6 Dec 2013, 2pm-4pm, Oak Hall 408

Long before Kripke semantics became standard in modal logic, Tarski showed us that the basic propositional modal language can be interpreted in topological spaces. In Tarski’s semantics for the modal logic S4, each propositional variable is evaluated to an arbitrary subset of a fixed topological space. I develop a closely related, measure theoretic semantics for modal logics, in which modal formulas are interpreted in the Lebesgue measure algebra, or algebra of Borel subsets of the real interval [0,1], modulo sets of measure zero. This semantics was introduced by Dana Scott in the last several years. I discuss some of my own completeness results, and a philosophical application to the way we understand physical space.

Zach Weber

15 Nov 2013, 2pm-4pm, Oak Hall 408

Many solutions to the sorties paradox use non-classical logic. But what becomes of the sorties when we turn the tables, and pose the problem using non-classical logics? Is the candidate non-classical logic too weak to be able to formulate the sorites paradox to begin with? There would seem to be something awry if a logic were not strong enough to express the very problems that logic was invoked to address. We will look at some basic tools to demonstrate what a sorties paradox looks like when fully recast in paraconsistent mathematics.

Carl Mummert

1 Nov 2013, 2pm-4pm, Oak Hall 408

The implication relationship between subsystems in Reverse Mathematics has an underlying logic, which can be used to deduce certain new Reverse Mathematics results from existing ones in a routine way. We use techniques of modal logic to formalize the logic of Reverse Mathematics into a system that we name s-logic. We argue that s-logic captures precisely the “logical” content of the implication and nonimplication relations between subsystems in Reverse Mathematics. We present a sound, complete, decidable, and compact tableau-style deductive system for s-logic, and explore in detail two fragments that are particularly relevant to Reverse Mathematics practice. Beyond clarifying the nature of implication in Reverse Mathematics, this work has potential applications in automated theorem proving, such as the Reverse Mathematics Zoo.

Shawn Standefer

25 Oct 2013, 2pm-4pm, Oak Hall 408

The revision theory is a general theory of circular definitions. We give a brief history and overview of the revision theory. We motivate extending the revision theory with a new unary operator, and show how to modify the basic framework of the revision theory to accommodate it. We provide some examples to show how the extended theory works. A modification of the calculus C_0 from The Revision Theory of Truth is sound and complete with respect to one notion of validity for the revision theory. This permits us to demonstrate how the addition of the operator strengthens the calculus.

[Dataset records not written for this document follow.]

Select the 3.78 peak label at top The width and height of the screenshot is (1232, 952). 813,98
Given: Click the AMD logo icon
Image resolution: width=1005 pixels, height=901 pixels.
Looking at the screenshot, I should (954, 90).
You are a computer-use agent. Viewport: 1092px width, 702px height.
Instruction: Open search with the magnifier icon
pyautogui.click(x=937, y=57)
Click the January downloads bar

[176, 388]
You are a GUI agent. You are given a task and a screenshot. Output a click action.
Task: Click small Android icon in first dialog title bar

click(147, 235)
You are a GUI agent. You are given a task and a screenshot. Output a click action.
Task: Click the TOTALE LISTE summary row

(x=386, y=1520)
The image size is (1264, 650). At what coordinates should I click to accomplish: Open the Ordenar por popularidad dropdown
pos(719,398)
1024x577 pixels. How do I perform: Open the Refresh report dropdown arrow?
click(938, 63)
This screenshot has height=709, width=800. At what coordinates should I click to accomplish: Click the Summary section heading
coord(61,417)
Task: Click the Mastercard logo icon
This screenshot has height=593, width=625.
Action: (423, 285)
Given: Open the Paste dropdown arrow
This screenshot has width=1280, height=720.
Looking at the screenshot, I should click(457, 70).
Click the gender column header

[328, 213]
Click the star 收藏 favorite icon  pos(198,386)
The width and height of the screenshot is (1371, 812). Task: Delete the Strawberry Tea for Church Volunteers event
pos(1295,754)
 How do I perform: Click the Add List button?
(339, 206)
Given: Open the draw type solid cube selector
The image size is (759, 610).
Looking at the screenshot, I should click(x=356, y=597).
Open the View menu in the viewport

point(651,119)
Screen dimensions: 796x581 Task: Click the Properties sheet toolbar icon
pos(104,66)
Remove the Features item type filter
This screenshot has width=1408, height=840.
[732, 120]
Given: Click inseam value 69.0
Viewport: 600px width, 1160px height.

There is a stronger notion of validity for which the calculus is merely sound. In the basic revision theory, completeness can be regained by restricting to a certain class of definitions, the finite definitions. These are definitions for which the revision process is, in a sense, over in finitely many steps. In the modified theory, the notion of finiteness needs to be refined, but the new notion retains many of the nice properties of the old one. We sketch how to obtain completeness for definitions that are finite in the new sense.

Time permitting, we will also make connections to a modal logic and sketch a proof of a Solovay-style completeness theorem.

Relevant background material: Gupta and Belnap 1993 “The Revision Theory of Truth”, chapter 4 sections 1-4, chapter 5B

Paul Égré

18 Oct 2013, 2pm-4pm, Oak Hall 408

Theories of indicative conditionals differ on whether sentences of the form “if A then C” have as their negation the conjunction “A and not C” or the conditional negation “if A then not C”. We argue that this opposition is unduly restrictive. We adopt a version of Kratzer’s modal analysis of conditionals on which the default negation of an indicative conditional is “if A then possibly not C”, a conditional negation weaker than “if A then not C”. We present empirical evidence in favor of this assumption and for the hypothesis that both conjunctive negation and strong conditional negation can be retrieved from this weak negation based on pragmatic assumptions regarding the information available to the contradictor of a conditional.